(Passage)
* Start *

The March 11 brutal bombing in Madrid is part of a wave of terror that has made victims of Christians as well as Muslims. Everywhere debate is focused on the best way to combat this form of terrorism and on the importance, in this context, of the Greater Middle East initiative that the US wants the G8 and NATO to approve in June.
Agreement is uncertain. Unlike European leaders such as German Foreign Minister Joschka Fischer, the US excludes the Israeli-Arab conflict from the initiative, and wants to concentrate solely on the social and economic problems that feed extremism and terrorism in the Islamic world.
Concern with the region did not begin with the attacks in the US in September 2001 or with the Madrid bombings. Already in the 1980s and 1990s, Europe had launched the "Barcelona Process" to promote democracy, security and development in the region. Then, as now, fears about regional instability, economic stagnation, and social backwardness abounded. There were anxieties, too, that the increasing loss of legitimacy of Arab nationalist regimes would benefit radical Islamists -- fears confirmed by Algeria's bloody civil war of the 1990s.
But if defending the status quo no longer seems possible, regime change incites its own fears. Many suspect that Islamist radicals will be the big winners in any democratic opening. This led some to support the Algerian government's military crackdown after Islamists won the first round of 1991 legislative elections. But the stubborn inertia of authoritarian regimes only encourages radicalization, so there is a clear need for a gradual process of liberalization.
This underscores the difficulty in crafting a democratization strategy for so vast a region as "the Greater Middle East," which stretches from Mauritania to Paki-stan. After all, any such strategy must, by definition, ignore local specificities and regional realities. What is needed instead are policies that reflect particular circumstances in different states and regions, together with an awareness that democracy is, above all, a statement about national realities and depends primarily on domestic factors.
If imposing a single strategy is unviable, what should the European option be, and what policy should the G8 and NATO adopt? Any truly viable policy must get eight things right:
1. Court public opinion.
It is not only Middle East governments that should be involved. Civil society and public opinion must also be included.
2. Support democratic transition.
Incumbent leaders must have the proper incentives to initiate gradual processes of reform. Each positive initiative, whether it comes from governments or civil societies, should be supported. The historical parallel here is not, as is often suggested, with the Organization for Security and Cooperation in Europe, but with the Marshall Plan, which provided real incentives, not lofty rhetoric and hortatory appeals, for integration and democratic consolidation.
3. Reinforce anti-terrorist cooperation.

* End *

(Records shown)

* Start *

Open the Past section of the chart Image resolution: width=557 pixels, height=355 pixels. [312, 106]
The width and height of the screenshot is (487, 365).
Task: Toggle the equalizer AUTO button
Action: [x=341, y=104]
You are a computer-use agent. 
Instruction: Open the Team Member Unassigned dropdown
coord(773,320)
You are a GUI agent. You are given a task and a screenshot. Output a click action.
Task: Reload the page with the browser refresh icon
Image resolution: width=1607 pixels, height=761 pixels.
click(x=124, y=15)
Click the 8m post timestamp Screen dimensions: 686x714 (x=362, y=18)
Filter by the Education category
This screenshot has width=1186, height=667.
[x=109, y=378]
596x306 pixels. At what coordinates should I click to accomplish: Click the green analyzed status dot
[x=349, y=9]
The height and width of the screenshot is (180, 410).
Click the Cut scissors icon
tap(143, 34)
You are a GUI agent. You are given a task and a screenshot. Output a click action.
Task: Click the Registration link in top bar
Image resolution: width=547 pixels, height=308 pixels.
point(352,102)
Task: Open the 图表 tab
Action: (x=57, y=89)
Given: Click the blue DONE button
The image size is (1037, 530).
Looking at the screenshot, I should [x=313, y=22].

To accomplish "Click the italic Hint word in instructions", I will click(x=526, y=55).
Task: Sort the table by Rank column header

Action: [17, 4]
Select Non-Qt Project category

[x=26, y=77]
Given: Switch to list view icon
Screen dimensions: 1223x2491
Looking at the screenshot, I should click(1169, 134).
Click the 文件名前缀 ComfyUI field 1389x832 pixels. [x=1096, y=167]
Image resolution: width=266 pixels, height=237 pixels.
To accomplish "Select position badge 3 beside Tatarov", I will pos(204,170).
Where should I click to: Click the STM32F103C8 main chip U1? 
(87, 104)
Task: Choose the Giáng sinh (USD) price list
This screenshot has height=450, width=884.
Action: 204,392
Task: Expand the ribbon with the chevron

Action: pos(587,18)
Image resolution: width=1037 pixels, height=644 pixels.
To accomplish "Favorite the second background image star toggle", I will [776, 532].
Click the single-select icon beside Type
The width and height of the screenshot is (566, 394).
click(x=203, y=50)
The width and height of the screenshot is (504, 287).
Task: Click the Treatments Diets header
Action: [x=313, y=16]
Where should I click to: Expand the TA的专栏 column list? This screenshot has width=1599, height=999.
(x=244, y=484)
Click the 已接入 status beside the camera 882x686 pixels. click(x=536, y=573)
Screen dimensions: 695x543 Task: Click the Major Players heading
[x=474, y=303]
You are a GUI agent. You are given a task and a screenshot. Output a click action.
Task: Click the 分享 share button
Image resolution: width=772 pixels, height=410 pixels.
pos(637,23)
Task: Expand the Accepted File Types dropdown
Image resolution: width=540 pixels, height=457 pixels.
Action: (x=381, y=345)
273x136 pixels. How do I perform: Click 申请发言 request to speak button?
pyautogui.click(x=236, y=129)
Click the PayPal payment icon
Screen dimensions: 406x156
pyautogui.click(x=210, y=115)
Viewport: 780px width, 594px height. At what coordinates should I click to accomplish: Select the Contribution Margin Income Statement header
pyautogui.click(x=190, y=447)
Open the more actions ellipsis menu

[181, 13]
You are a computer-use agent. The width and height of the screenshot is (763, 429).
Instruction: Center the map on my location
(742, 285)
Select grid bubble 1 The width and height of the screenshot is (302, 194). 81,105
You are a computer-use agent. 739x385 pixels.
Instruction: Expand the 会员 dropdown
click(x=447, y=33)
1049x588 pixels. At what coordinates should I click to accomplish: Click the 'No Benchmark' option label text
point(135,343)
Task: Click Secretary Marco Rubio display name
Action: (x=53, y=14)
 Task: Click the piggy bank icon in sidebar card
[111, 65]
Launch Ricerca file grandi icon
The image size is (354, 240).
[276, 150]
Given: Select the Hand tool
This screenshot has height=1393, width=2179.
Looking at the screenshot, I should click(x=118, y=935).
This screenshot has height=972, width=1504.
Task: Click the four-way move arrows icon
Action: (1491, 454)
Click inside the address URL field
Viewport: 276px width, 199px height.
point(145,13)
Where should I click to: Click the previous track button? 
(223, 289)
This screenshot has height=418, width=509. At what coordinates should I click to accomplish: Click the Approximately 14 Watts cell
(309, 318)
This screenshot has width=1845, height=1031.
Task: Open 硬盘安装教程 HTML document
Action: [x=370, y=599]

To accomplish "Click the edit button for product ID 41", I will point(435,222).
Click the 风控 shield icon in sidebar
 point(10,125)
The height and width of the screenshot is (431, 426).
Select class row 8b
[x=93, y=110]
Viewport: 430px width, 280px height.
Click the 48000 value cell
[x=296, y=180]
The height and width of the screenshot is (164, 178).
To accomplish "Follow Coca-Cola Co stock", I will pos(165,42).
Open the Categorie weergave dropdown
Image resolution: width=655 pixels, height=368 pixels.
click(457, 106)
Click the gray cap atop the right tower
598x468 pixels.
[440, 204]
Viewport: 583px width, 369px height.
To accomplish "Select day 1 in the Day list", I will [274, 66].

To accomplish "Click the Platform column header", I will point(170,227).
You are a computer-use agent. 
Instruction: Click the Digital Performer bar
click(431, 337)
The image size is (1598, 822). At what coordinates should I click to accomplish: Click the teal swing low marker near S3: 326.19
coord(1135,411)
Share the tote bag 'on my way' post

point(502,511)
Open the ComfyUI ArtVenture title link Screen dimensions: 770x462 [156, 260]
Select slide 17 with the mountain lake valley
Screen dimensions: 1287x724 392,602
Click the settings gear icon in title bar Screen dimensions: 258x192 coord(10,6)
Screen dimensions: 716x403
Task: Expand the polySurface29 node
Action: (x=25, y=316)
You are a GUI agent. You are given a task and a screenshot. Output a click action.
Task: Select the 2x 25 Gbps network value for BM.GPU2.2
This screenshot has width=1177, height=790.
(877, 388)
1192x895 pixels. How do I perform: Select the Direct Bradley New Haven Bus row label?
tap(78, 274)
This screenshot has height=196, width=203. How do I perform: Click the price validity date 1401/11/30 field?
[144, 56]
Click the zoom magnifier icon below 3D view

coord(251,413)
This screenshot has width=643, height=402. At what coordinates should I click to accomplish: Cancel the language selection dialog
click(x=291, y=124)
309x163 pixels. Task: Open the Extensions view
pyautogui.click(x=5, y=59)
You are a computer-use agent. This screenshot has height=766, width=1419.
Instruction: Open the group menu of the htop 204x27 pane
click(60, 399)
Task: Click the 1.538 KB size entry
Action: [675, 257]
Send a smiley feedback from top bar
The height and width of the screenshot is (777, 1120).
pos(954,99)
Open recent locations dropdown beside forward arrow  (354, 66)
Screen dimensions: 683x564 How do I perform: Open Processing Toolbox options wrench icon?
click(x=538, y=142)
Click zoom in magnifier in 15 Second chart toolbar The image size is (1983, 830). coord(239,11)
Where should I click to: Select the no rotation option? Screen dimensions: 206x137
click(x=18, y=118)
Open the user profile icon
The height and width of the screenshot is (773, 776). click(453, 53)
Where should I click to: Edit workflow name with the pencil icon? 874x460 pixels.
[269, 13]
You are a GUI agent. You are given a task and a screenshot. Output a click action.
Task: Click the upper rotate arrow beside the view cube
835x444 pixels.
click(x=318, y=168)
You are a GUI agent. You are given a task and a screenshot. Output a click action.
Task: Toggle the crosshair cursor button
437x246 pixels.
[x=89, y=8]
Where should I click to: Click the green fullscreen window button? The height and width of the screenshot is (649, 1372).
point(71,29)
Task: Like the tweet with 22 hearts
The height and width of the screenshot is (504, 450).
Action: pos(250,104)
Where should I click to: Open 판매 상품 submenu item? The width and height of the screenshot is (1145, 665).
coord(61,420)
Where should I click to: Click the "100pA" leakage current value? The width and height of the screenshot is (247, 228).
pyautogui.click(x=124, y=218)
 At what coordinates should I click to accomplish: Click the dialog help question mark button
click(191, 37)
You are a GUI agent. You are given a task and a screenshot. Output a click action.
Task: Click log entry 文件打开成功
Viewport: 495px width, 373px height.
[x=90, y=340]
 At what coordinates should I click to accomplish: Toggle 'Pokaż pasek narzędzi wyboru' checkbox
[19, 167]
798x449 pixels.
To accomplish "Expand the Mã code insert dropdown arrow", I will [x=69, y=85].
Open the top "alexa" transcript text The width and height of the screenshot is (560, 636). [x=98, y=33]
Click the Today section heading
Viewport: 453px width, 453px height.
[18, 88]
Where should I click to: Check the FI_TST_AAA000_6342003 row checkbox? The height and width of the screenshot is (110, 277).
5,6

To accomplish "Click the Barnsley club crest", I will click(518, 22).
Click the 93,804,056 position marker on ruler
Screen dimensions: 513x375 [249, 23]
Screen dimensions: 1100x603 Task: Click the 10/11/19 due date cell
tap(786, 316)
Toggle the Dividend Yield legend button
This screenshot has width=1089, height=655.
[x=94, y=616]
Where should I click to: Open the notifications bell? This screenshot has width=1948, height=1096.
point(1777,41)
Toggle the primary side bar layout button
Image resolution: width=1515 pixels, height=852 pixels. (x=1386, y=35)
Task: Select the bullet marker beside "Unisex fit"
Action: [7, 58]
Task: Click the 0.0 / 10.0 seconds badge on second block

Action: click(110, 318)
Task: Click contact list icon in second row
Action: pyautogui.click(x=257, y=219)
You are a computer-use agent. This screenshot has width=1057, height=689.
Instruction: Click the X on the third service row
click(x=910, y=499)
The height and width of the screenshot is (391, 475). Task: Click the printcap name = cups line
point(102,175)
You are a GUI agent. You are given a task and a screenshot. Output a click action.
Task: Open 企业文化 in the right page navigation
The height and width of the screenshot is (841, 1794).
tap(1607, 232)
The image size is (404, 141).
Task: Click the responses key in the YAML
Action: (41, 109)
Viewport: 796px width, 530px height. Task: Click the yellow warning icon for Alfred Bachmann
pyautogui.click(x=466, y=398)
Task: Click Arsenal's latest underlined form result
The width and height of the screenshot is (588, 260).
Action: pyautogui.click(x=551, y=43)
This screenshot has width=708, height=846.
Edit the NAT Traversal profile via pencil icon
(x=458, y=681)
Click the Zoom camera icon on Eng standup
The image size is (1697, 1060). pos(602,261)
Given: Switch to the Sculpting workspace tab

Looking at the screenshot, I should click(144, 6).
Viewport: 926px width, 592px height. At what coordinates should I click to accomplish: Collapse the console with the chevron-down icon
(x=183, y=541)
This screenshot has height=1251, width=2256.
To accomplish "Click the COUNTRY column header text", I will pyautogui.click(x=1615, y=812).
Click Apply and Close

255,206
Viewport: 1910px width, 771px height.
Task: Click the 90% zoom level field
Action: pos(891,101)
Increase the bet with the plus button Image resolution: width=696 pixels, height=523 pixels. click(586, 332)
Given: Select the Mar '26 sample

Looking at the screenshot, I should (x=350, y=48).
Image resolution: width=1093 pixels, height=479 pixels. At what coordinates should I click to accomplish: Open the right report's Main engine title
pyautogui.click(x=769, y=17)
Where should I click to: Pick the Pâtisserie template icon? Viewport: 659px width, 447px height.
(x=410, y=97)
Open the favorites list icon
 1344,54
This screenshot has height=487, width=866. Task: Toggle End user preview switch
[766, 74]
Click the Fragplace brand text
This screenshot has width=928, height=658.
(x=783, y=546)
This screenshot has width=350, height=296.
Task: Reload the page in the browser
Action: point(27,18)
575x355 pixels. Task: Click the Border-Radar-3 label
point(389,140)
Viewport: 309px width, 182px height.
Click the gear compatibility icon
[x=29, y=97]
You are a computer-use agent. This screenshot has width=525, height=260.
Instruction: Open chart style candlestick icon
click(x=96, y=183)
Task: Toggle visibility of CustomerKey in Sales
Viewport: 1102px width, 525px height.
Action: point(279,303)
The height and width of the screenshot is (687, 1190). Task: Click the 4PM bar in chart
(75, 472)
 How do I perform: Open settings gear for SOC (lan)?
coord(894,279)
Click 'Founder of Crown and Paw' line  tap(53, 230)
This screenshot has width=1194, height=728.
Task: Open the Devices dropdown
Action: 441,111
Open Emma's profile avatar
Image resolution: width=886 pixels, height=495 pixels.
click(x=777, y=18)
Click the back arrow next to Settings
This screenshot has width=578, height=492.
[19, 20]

* End *

(Work to do) Set down the commentary on the Greater Middle East initiative word for word, from "This underscores the" up to and including "also be included.". Nothing in the listing is needed for this work.

(Complete answer)
This underscores the difficulty in crafting a democratization strategy for so vast a region as "the Greater Middle East," which stretches from Mauritania to Paki-stan. After all, any such strategy must, by definition, ignore local specificities and regional realities. What is needed instead are policies that reflect particular circumstances in different states and regions, together with an awareness that democracy is, above all, a statement about national realities and depends primarily on domestic factors.
If imposing a single strategy is unviable, what should the European option be, and what policy should the G8 and NATO adopt? Any truly viable policy must get eight things right:
1. Court public opinion.
It is not only Middle East governments that should be involved. Civil society and public opinion must also be included.